Factorize: $x^3 + x + 2$.

Question

How do I factorize the term $x^3 + x +2$? What I have previously tried is the middle term factor method but it didn't work...

$x^3 + x + 2$

$\Rightarrow x^3 + 2x - x + 2$

$\Rightarrow x(x^2 + x) - 2(x - 1)$

This doesn't work. What should I do?

Answer 1

Note

\begin{align} x^3+x+2& = (x^3+x^2)-(x^2-x-2)\\ &= x^2(x+1)-(x-2)(x+1)\\ &=(x+1)(x^2-x+2) \end{align}

Answer 2

Another solution$:$ $$x^3+x+2=(x^3+1)+(x+1)=(x+1)(x^2-x+1)+(x+1)=(x+1)(x^2-x+2)$$

Answer 3

Quanto's answer easily hows how this can be factorised , my answer is another idea of how to find it (you may find it understandable).

Questions like these can't be factorised by Middle Term Factorisation , you can't do it as well as the equation is cubic .

For equations like $x^3 + x + 2$, Try substituting simple values for $x$ like $1,2,3,...$ or $(-1),(-2),(-3),...$, where $x^3 + x + 2 = 0$ .

This may look like a bit of Trial-and-Error , but you can easily find values of $x$ , you can also take some help of Rational Root Theorem to minimize your possible values for $x$ . Rational Root Theorem here says that $x$ can take value of $1,(-1),2,(-2)$ and nothing else.

In this case, $x = (-1)$ works and immediately gives $x^3 + x + 2 = 0$ (you can check it), so you can say that $(x + 1)$ is a factor of $x^3 + x + 2$ , as $(x + 1)$ $= 0$, which gives $x = (-1)$.

Now you can divide $(x^3 + x + 2)$ by $(x + 1)$ to get the other factor (in this case :- $x^2 - x + 2$)

This way, you see that $(x^3 + x + 2) = (x + 1)(x^2 - x + 2)$

It's easy to see that $(x^2 - x + 2)$ can't be factored..

▶ **DATASET SECTION**:

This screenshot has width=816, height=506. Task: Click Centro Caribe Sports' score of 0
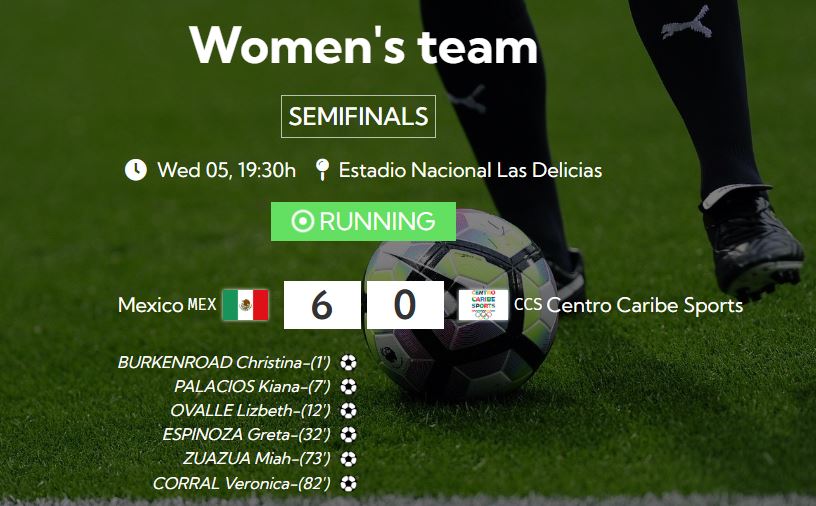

▶ **GOALS**:
**1.** Write out, word for word, the part of the factoring thread starting with "This may look" and going on through "can't be factored..".
**2.** Render this sentence from the factoring thread in Spanish: "Rational Root Theorem here says that $x$ can take value of $1,(-1),2,(-2)$ and nothing else."

▶ **WORKED ANSWERS**:
**1.**
This may look like a bit of Trial-and-Error , but you can easily find values of $x$ , you can also take some help of Rational Root Theorem to minimize your possible values for $x$ . Rational Root Theorem here says that $x$ can take value of $1,(-1),2,(-2)$ and nothing else.

In this case, $x = (-1)$ works and immediately gives $x^3 + x + 2 = 0$ (you can check it), so you can say that $(x + 1)$ is a factor of $x^3 + x + 2$ , as $(x + 1)$ $= 0$, which gives $x = (-1)$.

Now you can divide $(x^3 + x + 2)$ by $(x + 1)$ to get the other factor (in this case :- $x^2 - x + 2$)

This way, you see that $(x^3 + x + 2) = (x + 1)(x^2 - x + 2)$

It's easy to see that $(x^2 - x + 2)$ can't be factored..

**2.** Aquí el teorema de la raíz racional dice que $x$ puede tomar los valores $1,(-1),2,(-2)$ y ningún otro.